On Jan 8, 2009, at 08:40 , Matteo wrote:

> I noticed that in some examples at developers.apple.com Apple is
> adding event listeners on the fly and removing them as soon as they
> are not required. In the drag-n-drop example they add the touchmove
> and touchend events at the end of the touchstart:
>
> this.element.addEventListener('touchmove', function(e) { return
> self.onTouchMove(e) }, false);
> this.element.addEventListener('touchend', function(e) { return
> self.onTouchEnd(e) }, false);
>
> and they try to remove them on touchend:
>
> this.element.removeEventListener('touchmove',function(e){return
> self.onTouchMove(e)},false);
> this.element.removeEventListener('touchend',function(e){return
> self.onTouchEnd(e)},false);
>
> As far as I can tell there's no way to remove an anonymous function
> with removeEventListener.

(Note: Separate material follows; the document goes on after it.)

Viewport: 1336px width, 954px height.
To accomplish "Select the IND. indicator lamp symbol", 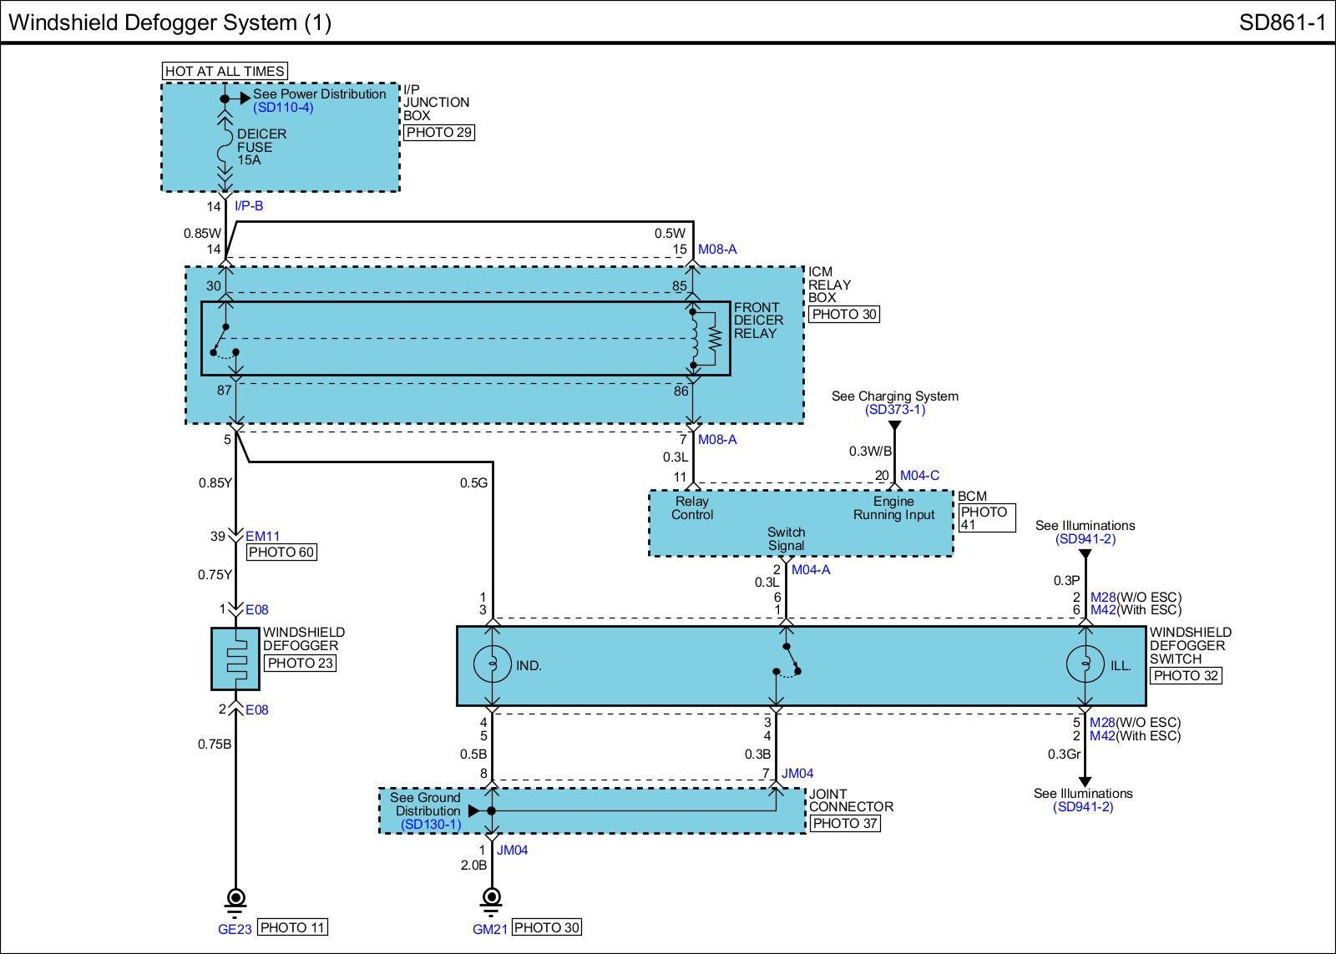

Initially I thought it was a webkit feature
> but it turned out that the events are indeed never removed, so at
> every touchstart two new events are appended (a big memory problem).

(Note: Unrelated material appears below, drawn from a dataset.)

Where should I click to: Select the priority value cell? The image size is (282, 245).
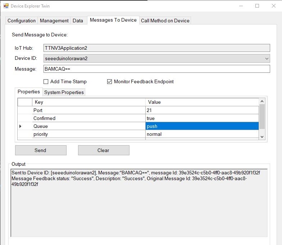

Indeed, this is a poor way (an no-op) way to deal with event handlers  
scoped to a particular object. The most convenient way I know to do  
this is to have your JS object implement the DOM EventListener  
interface:

http://www.w3.org/TR/DOM-Level-2-Events/events.html#Events-EventListener

For instance:

function MyClass () {
  // say we have a this.element here
  this.element.addEventListener('touchmove', this, false);
  this.element.addEventListener('touchend', this, false);
  // you can then remove event listeners with
  // this.element.removeEventListener('touchmove', this, false);
}

// this is the sole method from EventListener to implement,
// and this is where events will be routed when "this" is used
// as the "listener" parameter of .addEventListener()
MyClass.prototype.handleEvent = function (event) {
  switch (event.type) {
    case 'touchmove' :
      this.onTouchMove(event);
      break;
    case 'touchend' :
      this.onTouchEnd(event);
      break;
};

MyClass.prototype.onTouchMove = function (event) {
  // do something here
};

MyClass.prototype.onTouchEnd = function (event) {
  // do something here
};

This is a relatively lesser known way to deal with events within  
scoped to a JS instance object, but it works great.